Server blue screens when cold booted, BAD_POOL_CALLER 0x000000c2

So I've just been having this very irritating problem with a server I built a few months ago:

Basically, what the machine does is if it has been shut off for more than a day then cold booted, it will reach the windows 7 login screen and then blue screen.
sometimes it will continue to do this infinitely unless I hard power it off and start it over again, then it will usually start up properly after that with no issue.
Sometimes the screen will also go completely black right after logging in and the cursor will freeze requiring a hard reset.
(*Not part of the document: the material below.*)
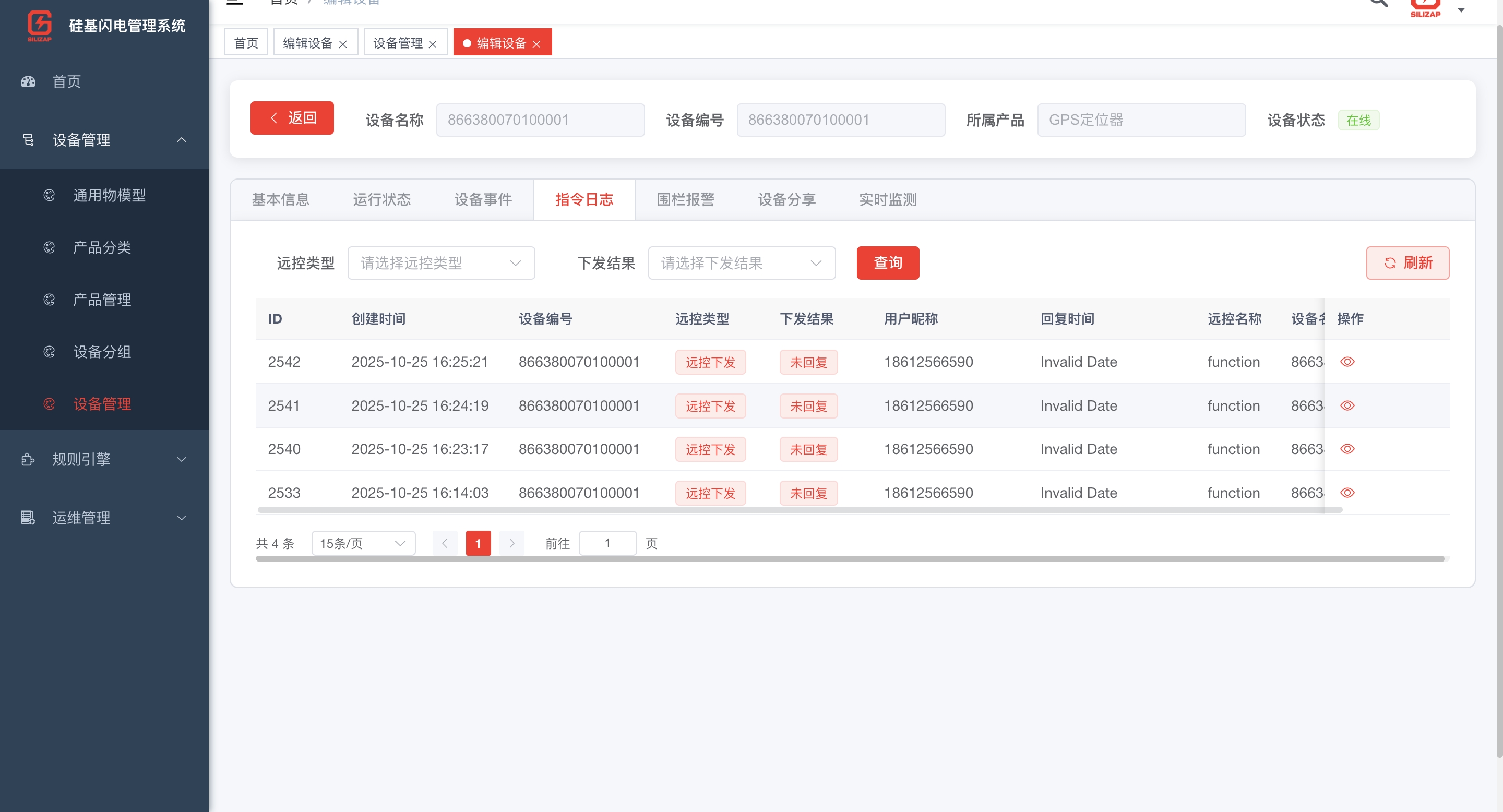Click the palette icon beside 产品分类

coord(50,248)
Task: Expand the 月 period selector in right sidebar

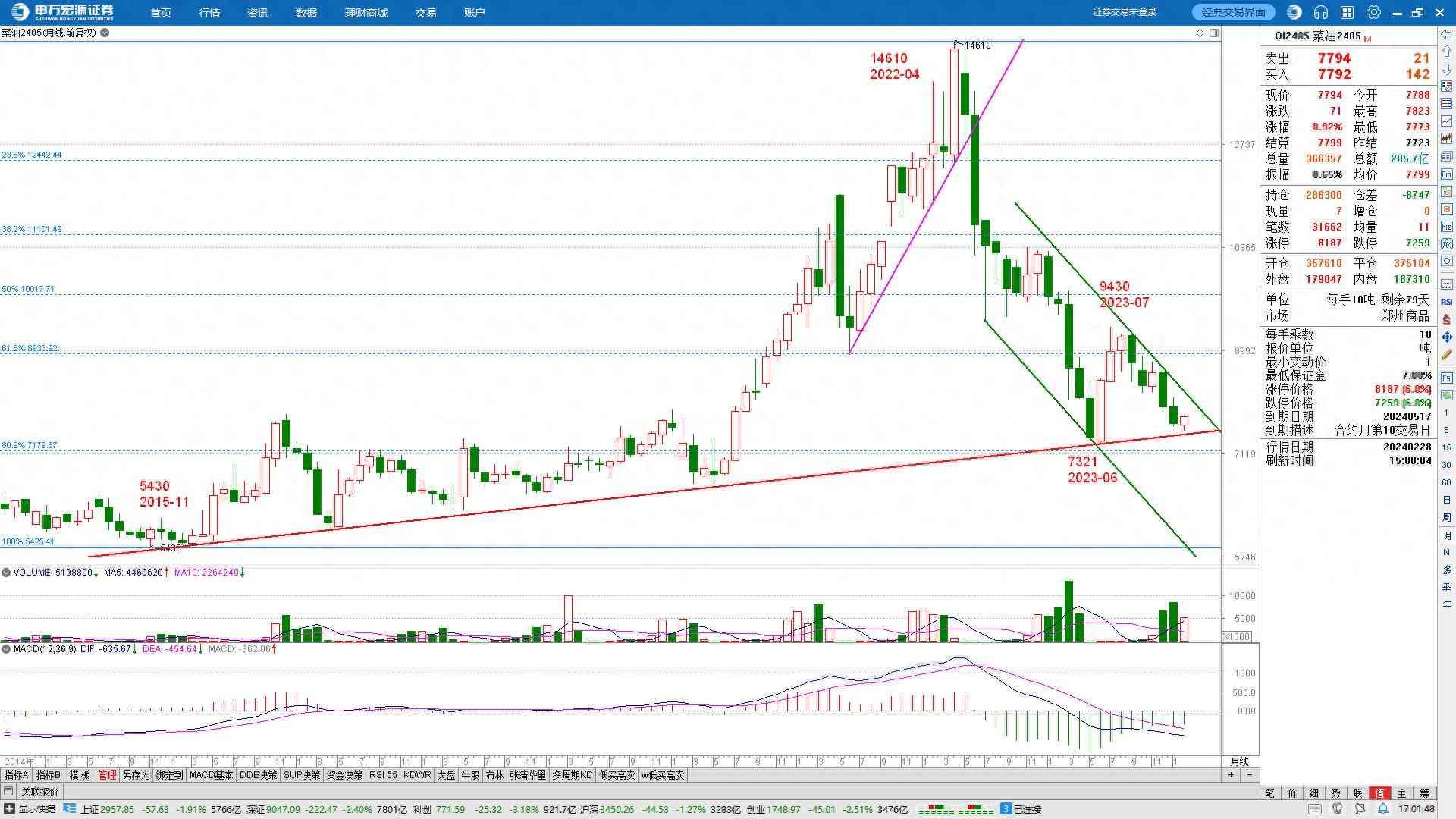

The error is nearly every time a BAD_POOL_CALLER 0x000000c2 (0x00000007, 0x00001097, 0x00053370, 0x8cda6a40) with some variation in the values

Here's the kicker though - other than that, I've left this server up for weeks at a time with no reboot or shutdown and no reliability issues or problems.

here's a little background on the machine and it's purpose:

I work at a video production house and the main purpose of this server is to offload P2 memory cards (essentially PCMCIA memory cards) from cameras for archival and then to pass them along over a gigabit switch to our editing workstation where they are worked on.

The only special parts this machine has that may not be familiar are the two readers used to interface with the cards, which is called an Amtron PCD-TP-110CS. Basically it's a passthrough device to interface PCMCIA cards through PCI slots.

These go into a standard PCI (not express) slot and work with built in drivers that come with Win7x32.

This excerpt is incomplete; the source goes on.